You're very right. I noticed this just before I did my (much larger) backyard yesterday and was going to post about it here. Oh well, survival of the fittest for my front lawn I guess


----------



## Tc200 (Jun 28, 2018)

davegravy said:


> Tc200 said:
> 
> 
> > davegravy said:
> ...


 :thumbup:

Also, I have the Martha Stewart all black version of this and it really is a great little unit. Here is what it pulled from my front and side yard before overseeding:





I used the scarifier on its lowest setting to knock down some high spots and these areas probably have the best germination. I'll have to take some after pics tonight.


----------



## rockinmylawn (Mar 25, 2018)

When do you use the scarifier vs. the dethacher?

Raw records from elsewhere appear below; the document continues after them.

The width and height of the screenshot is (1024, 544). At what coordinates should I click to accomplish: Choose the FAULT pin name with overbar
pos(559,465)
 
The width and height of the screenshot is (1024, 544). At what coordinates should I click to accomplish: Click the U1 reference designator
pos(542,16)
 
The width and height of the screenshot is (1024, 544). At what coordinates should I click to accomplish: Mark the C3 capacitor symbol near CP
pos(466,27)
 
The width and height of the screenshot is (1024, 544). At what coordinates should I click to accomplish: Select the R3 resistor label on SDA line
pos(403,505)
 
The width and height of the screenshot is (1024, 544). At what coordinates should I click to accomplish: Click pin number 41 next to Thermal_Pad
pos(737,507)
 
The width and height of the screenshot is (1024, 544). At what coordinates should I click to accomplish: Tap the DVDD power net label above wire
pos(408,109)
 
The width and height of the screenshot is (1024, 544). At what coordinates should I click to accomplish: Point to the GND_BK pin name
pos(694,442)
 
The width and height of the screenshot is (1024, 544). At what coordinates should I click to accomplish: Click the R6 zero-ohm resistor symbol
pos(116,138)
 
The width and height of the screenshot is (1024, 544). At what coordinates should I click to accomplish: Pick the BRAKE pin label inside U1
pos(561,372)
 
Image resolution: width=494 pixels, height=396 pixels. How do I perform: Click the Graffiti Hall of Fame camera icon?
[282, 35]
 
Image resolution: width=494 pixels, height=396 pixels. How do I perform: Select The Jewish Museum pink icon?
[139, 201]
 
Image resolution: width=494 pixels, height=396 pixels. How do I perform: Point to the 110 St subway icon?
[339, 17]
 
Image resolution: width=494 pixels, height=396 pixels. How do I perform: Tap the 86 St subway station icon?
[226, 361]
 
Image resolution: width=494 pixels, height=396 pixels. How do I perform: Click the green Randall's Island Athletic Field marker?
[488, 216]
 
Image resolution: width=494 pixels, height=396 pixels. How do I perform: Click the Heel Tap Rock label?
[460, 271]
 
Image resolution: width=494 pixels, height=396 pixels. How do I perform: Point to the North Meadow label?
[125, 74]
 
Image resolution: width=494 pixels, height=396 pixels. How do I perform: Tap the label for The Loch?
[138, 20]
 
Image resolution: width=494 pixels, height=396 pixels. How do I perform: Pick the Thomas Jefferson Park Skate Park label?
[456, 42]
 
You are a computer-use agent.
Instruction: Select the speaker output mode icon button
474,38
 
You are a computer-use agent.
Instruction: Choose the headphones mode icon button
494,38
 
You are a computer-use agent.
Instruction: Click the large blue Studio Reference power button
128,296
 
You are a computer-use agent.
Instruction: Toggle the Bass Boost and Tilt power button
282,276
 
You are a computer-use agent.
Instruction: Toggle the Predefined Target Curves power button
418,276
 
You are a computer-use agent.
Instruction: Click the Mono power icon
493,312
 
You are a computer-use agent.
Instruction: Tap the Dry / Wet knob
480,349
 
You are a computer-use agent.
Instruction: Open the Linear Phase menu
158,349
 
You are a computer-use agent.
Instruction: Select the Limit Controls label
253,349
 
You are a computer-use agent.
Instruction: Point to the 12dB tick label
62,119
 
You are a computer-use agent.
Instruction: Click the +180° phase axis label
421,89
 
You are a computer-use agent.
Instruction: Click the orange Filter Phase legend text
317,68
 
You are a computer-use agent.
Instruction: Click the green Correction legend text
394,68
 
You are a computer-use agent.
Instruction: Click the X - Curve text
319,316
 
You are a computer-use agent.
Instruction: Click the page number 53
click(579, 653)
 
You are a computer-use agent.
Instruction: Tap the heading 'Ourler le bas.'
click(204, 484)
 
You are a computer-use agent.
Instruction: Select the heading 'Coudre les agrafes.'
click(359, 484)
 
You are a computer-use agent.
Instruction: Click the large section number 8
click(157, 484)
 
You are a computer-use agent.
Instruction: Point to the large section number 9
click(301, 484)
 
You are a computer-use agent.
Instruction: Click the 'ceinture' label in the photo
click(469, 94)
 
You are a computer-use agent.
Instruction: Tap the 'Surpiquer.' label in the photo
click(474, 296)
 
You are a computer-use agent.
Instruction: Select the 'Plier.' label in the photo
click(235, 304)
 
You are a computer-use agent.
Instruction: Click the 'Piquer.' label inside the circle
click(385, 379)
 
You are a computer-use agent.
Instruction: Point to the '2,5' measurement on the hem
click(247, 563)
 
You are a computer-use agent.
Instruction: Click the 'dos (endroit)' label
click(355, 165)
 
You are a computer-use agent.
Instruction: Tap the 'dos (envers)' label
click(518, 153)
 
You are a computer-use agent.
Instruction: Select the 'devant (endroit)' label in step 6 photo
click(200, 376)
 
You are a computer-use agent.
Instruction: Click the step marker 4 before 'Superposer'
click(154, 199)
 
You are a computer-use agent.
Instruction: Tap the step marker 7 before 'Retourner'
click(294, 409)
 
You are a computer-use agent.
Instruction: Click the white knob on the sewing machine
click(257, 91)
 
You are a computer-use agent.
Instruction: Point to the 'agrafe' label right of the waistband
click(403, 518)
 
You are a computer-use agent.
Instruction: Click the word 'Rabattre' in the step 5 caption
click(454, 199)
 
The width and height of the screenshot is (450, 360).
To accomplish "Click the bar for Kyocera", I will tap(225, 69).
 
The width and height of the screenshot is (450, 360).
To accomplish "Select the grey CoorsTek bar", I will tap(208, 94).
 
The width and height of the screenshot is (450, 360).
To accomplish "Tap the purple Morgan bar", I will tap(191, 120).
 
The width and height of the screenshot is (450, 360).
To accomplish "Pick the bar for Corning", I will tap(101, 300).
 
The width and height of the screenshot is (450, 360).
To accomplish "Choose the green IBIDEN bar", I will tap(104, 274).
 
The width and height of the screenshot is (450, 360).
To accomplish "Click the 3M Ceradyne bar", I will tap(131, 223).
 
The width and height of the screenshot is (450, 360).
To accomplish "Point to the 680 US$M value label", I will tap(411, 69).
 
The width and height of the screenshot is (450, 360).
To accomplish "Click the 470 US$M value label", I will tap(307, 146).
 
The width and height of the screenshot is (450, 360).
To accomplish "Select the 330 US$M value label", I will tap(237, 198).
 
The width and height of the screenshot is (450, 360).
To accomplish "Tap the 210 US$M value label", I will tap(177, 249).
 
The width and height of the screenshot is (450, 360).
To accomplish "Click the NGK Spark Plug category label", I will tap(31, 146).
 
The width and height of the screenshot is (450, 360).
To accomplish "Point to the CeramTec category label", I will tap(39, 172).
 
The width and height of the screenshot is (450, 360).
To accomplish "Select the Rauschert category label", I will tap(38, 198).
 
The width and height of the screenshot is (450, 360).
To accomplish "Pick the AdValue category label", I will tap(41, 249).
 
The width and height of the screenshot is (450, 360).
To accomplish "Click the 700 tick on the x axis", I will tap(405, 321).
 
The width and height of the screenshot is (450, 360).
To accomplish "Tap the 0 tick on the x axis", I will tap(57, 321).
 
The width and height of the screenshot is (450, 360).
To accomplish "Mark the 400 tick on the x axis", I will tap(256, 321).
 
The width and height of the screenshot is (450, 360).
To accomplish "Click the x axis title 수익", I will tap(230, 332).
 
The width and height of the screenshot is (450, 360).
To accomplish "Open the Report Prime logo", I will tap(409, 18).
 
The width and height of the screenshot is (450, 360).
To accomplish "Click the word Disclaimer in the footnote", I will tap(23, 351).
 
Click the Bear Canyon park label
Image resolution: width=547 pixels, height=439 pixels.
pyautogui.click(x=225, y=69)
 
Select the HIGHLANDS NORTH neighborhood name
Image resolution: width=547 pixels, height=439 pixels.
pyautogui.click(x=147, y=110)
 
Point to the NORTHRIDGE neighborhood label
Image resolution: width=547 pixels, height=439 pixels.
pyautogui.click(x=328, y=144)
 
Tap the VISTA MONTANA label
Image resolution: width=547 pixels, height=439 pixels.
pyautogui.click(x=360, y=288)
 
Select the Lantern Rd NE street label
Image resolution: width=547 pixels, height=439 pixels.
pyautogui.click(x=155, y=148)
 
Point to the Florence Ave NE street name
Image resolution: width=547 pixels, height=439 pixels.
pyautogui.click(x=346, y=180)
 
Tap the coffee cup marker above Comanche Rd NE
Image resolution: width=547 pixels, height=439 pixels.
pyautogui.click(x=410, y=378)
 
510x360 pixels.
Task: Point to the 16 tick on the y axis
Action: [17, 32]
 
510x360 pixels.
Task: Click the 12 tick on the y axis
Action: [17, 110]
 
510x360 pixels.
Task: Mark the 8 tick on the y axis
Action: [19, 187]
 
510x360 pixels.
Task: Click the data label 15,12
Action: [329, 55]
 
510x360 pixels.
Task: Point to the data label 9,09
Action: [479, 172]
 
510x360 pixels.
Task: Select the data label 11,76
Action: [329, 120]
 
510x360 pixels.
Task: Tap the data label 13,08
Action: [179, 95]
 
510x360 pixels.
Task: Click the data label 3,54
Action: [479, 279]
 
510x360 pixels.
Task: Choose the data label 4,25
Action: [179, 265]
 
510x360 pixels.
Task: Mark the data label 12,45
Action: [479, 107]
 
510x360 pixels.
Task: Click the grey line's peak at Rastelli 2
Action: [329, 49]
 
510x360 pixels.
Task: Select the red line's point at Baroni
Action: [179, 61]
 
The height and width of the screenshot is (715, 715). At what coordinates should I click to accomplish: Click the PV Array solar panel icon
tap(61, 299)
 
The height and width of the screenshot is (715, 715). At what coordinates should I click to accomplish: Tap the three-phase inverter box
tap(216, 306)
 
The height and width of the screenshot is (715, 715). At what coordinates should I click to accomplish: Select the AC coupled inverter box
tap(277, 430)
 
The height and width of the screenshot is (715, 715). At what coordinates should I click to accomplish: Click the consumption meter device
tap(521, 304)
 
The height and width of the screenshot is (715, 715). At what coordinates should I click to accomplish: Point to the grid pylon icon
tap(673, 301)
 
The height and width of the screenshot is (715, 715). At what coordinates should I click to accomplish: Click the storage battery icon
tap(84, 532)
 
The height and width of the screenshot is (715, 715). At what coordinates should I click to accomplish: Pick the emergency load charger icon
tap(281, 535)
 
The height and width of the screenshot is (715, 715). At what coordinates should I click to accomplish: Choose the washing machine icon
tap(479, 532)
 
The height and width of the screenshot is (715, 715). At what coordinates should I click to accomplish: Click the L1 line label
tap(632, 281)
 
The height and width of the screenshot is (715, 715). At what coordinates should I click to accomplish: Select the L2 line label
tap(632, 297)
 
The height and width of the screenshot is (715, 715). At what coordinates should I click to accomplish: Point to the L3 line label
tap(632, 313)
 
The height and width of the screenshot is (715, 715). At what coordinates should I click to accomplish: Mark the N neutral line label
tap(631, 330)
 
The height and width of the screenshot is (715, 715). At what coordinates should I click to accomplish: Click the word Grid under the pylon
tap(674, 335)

Also is bagging thatch a lighter effort than bagging grass?


----------



## davegravy (Jul 25, 2019)

rockinmylawn said:


> When do you use the scarifier vs. the dethacher?
> 
> Also is bagging thatch a lighter effort than bagging grass?


According to pest and lawn ginja, scarifier to remove thatch, dethacher to remove lawn debris.

I find the fastest/easiest way to collect the crap that's left on your lawn is to blow it into a pile in the middle of your yard.


----------



## Obi-Lawn_Kenobi (Aug 13, 2019)

I used the scarifier to cut the stolons and the dethatcher to 'comb' the grass. But because my thatch was so thick I needed to cut it first.


----------



## rockinmylawn (Mar 25, 2018)

Can dethatchers damage irrigation lines?
I have in-ground irrigation & was wondering if I should steer clear of them.


----------



## MMoore (Aug 8, 2018)

avoid the heads. the lines should be deeper than these can reach.


----------



## rockinmylawn (Mar 25, 2018)

Obi-Lawn_Kenobi said:


> I used the scarifier to cut the stolons and the dethatcher to 'comb' the grass. But because my thatch was so thick I needed to cut it first.


So scarify & then dethach if I have thick thatch.
I haven't dethached ever in 6 years of living @ this property.
Thanks.


----------



## rockinmylawn (Mar 25, 2018)

MMoore said:


> avoid the heads. the lines should be deeper than these can reach.


Thank you. Good point.


----------